• Instructions for the task
Copy out the lines from the line with "Locate an element" up to and including the line with "The width and height of the screenshot is (2576, 672).", without any changes.

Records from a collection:
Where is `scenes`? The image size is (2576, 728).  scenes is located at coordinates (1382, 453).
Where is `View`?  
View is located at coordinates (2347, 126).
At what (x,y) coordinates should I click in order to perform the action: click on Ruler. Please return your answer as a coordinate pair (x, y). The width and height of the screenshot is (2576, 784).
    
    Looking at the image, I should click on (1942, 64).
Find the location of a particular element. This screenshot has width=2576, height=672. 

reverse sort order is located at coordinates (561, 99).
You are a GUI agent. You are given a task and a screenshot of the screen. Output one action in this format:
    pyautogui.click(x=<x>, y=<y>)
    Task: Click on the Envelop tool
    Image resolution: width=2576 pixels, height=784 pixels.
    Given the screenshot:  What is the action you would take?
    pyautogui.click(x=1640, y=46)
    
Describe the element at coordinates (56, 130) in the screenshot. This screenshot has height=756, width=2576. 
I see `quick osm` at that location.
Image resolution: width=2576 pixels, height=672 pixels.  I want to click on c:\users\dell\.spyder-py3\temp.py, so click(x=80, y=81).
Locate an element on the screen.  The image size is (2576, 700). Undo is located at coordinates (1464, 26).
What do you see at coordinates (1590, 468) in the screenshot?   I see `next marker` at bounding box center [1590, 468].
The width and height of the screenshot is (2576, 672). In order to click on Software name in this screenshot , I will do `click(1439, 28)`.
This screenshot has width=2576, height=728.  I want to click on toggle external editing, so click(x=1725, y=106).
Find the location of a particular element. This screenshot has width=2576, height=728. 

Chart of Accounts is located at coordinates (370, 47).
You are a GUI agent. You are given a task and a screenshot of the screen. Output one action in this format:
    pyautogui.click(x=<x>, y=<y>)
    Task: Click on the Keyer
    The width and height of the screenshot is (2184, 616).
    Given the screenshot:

• Solution below
Locate an element on the screen.  The image size is (2576, 700). Undo is located at coordinates (1464, 26).
What do you see at coordinates (1590, 468) in the screenshot?   I see `next marker` at bounding box center [1590, 468].
The width and height of the screenshot is (2576, 672). In order to click on Software name in this screenshot , I will do `click(1439, 28)`.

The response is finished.